The Dark at the Top of the Stairs. William Inge's sometimes vivid, sometimes facile family chronicle. In CLEVELAND.
The Girls in 509. An intermittently amusing situation comedy in which Peggy Wood plays a violently Republican battle-ax while Imogene Coca provides some wonderfully whacky kindling. In DETROIT.
BOOKS
Best Reading
Kitchener: Portrait of an Imperialist, by Philip Magnus. The triumph and tragedy of a true believer in the white man's burden, a Briton as archaic, absurd and appealing as a guardsman's busby.
A Medicine for Melancholy, by Ray Bradbury. A fine collection of typically inner-directed short stories by science fiction's suavest outer-bounder.
Unarmed in Paradise, by Ellen Marsh. A love story written with passion, grace and honesty.
Across Paris, by Marcel Ayme. Twelve superlative short stories by the gifted French novelist who puts all of life's ironies in the creative fire.
The Captive and the Free, by Joyce Gary. The late British novelist put his last hurrah for life in the mouth of a faith healer who suggests that the road to God need not be paved with good conventions.
The Haunted Palace, by Frances Winwar. Drinks, drugs and near-madness were Poe's doom, as this fine biography shows, but genius was his destiny.
The Waist-High Culture, by Thomas Griffith. A look at the U.S. cultural ledger and some of its misplaced values.
Lady I., by Romain Gary. An urbane ribbing of those who swallow ideals but cannot stomach people.
The Odyssey: A Modern Sequel, by Nikos Kazantzakis. A neo-Homeric epic.
Breakfast at Tiffany's, by Truman Capote. Willful, wistful Holly Golightly is waiting for true love's call, but the men who ring are all wrong numbers.
Doctor Zhivago, by Boris Pasternak.
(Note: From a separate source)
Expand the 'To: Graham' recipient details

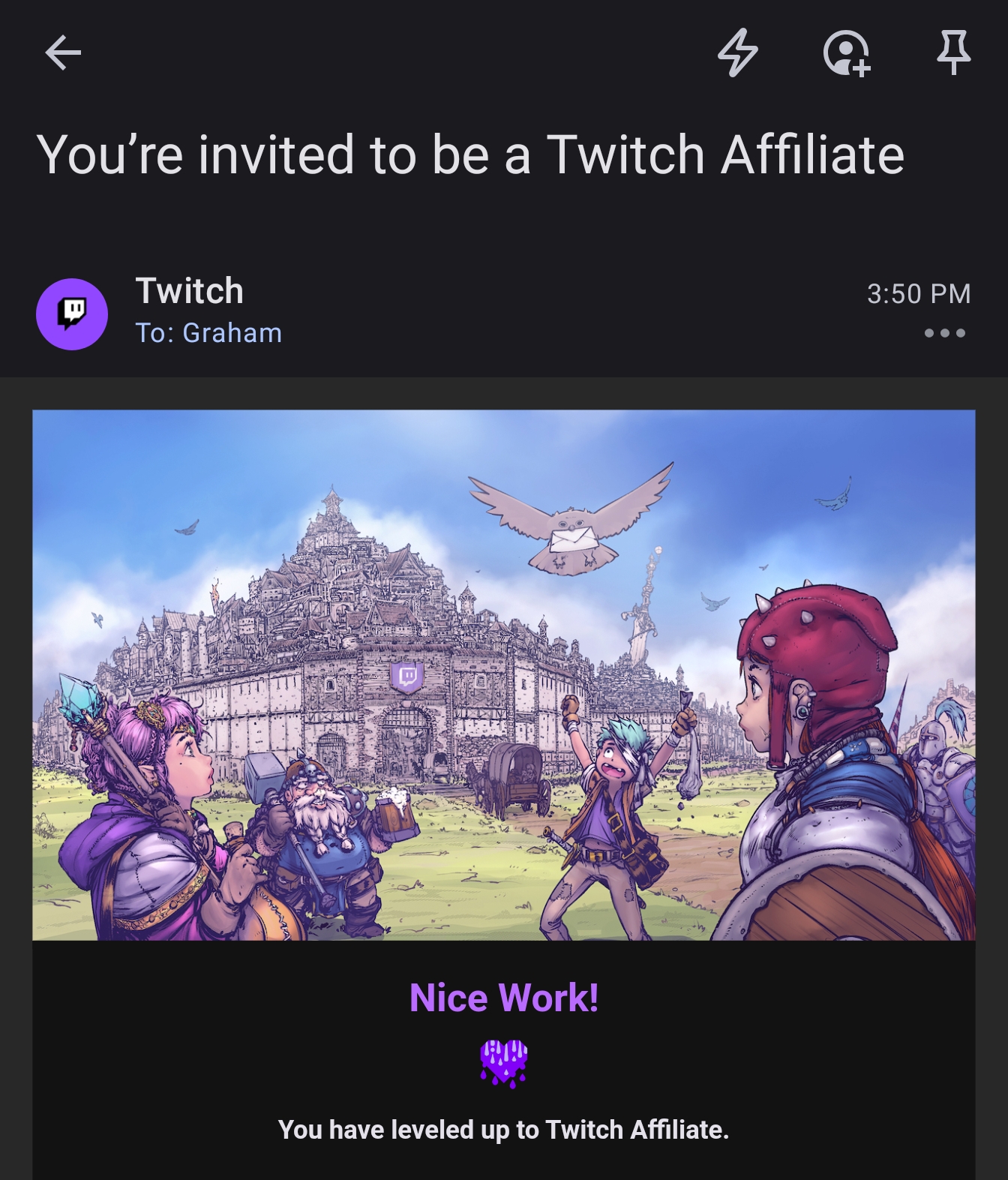coord(208,332)
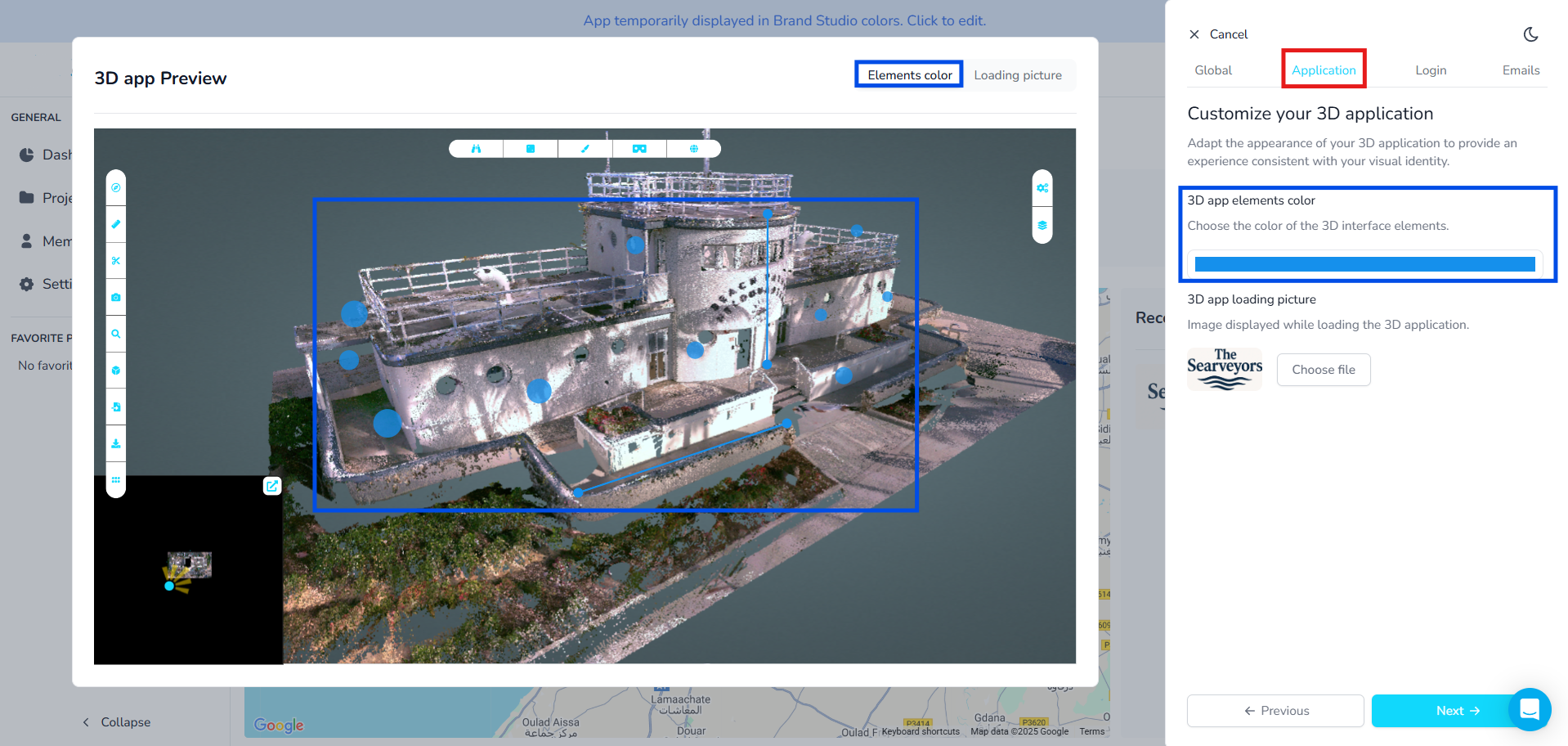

The book without a country that honors all humanity.
Best Sellers
FICTION
1. Doctor Zhivago, Pasternak (1) 2. Lolita, Nabokov (2) 3. Exodus, Uris (3) 4. The Ugly American, Lederer and Burdick (4) 5. From the Terrace, O'Hara (5) 6. Around the World with Auntie Mame, Dennis (6) 7. Anatomy of a Murder, Traver 8. Lady L., Gary (8) 9. Tenderloin, Adams 10. The Best of Everything, Jaffe
NONFICTION
1. Only in America, Golden (1) 2. 'Twixt Twelve and Twenty, Boone (3) 3. Aku-Aku, Heyerdahl (2) 4. The Coming of the New Deal, Schlesinger (6) 5. Wedemeyer Reports! (4) 6. Nautilus 90 North, Anderson and Blair (5) 7. Baa Baa Black Sheep, Boyington 8. Beloved Infidel, Graham and Frank (8) 9. The New Testament in Modern English, translated by Phillips 10. The Memoirs of Field-Marshal Montgomery (7)
*All times E.S.T. * Position on last week's list.